### YOUR ASSIGNMENT
Each entry below needs to be reproduced exactly as given.

BEGIN EXERCISE DATA

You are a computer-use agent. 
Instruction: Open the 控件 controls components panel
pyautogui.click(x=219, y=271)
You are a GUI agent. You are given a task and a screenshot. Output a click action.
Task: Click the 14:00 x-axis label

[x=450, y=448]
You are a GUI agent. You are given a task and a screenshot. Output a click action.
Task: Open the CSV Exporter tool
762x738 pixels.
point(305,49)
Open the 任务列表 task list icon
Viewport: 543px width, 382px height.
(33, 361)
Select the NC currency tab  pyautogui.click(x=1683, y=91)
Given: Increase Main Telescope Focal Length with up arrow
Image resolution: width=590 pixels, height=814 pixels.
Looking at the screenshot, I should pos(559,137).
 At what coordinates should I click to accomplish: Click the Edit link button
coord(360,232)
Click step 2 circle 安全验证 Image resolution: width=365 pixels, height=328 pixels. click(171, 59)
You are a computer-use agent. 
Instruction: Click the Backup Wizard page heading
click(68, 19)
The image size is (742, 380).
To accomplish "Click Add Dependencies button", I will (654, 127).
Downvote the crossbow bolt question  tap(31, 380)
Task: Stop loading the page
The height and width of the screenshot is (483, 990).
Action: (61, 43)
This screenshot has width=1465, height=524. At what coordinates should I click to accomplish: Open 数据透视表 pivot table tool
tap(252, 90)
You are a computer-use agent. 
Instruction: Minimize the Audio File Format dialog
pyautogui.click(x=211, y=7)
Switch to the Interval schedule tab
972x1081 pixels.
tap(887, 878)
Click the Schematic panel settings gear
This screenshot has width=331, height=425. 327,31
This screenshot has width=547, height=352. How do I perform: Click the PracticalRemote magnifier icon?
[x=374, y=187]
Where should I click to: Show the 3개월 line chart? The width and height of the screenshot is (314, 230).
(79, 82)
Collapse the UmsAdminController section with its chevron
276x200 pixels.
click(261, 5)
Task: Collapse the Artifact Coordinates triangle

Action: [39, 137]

END EXERCISE DATA

### SOLUTION TO THIS TASK
You are a computer-use agent. 
Instruction: Open the 控件 controls components panel
pyautogui.click(x=219, y=271)
You are a GUI agent. You are given a task and a screenshot. Output a click action.
Task: Click the 14:00 x-axis label

[x=450, y=448]
You are a GUI agent. You are given a task and a screenshot. Output a click action.
Task: Open the CSV Exporter tool
762x738 pixels.
point(305,49)
Open the 任务列表 task list icon
Viewport: 543px width, 382px height.
(33, 361)
Select the NC currency tab  pyautogui.click(x=1683, y=91)
Given: Increase Main Telescope Focal Length with up arrow
Image resolution: width=590 pixels, height=814 pixels.
Looking at the screenshot, I should pos(559,137).
 At what coordinates should I click to accomplish: Click the Edit link button
coord(360,232)
Click step 2 circle 安全验证 Image resolution: width=365 pixels, height=328 pixels. click(171, 59)
You are a computer-use agent. 
Instruction: Click the Backup Wizard page heading
click(68, 19)
The image size is (742, 380).
To accomplish "Click Add Dependencies button", I will (654, 127).
Downvote the crossbow bolt question  tap(31, 380)
Task: Stop loading the page
The height and width of the screenshot is (483, 990).
Action: (61, 43)
This screenshot has width=1465, height=524. At what coordinates should I click to accomplish: Open 数据透视表 pivot table tool
tap(252, 90)
You are a computer-use agent. 
Instruction: Minimize the Audio File Format dialog
pyautogui.click(x=211, y=7)
Switch to the Interval schedule tab
972x1081 pixels.
tap(887, 878)
Click the Schematic panel settings gear
This screenshot has width=331, height=425. 327,31
This screenshot has width=547, height=352. How do I perform: Click the PracticalRemote magnifier icon?
[x=374, y=187]
Where should I click to: Show the 3개월 line chart? The width and height of the screenshot is (314, 230).
(79, 82)
Collapse the UmsAdminController section with its chevron
276x200 pixels.
click(261, 5)
Task: Collapse the Artifact Coordinates triangle

Action: [39, 137]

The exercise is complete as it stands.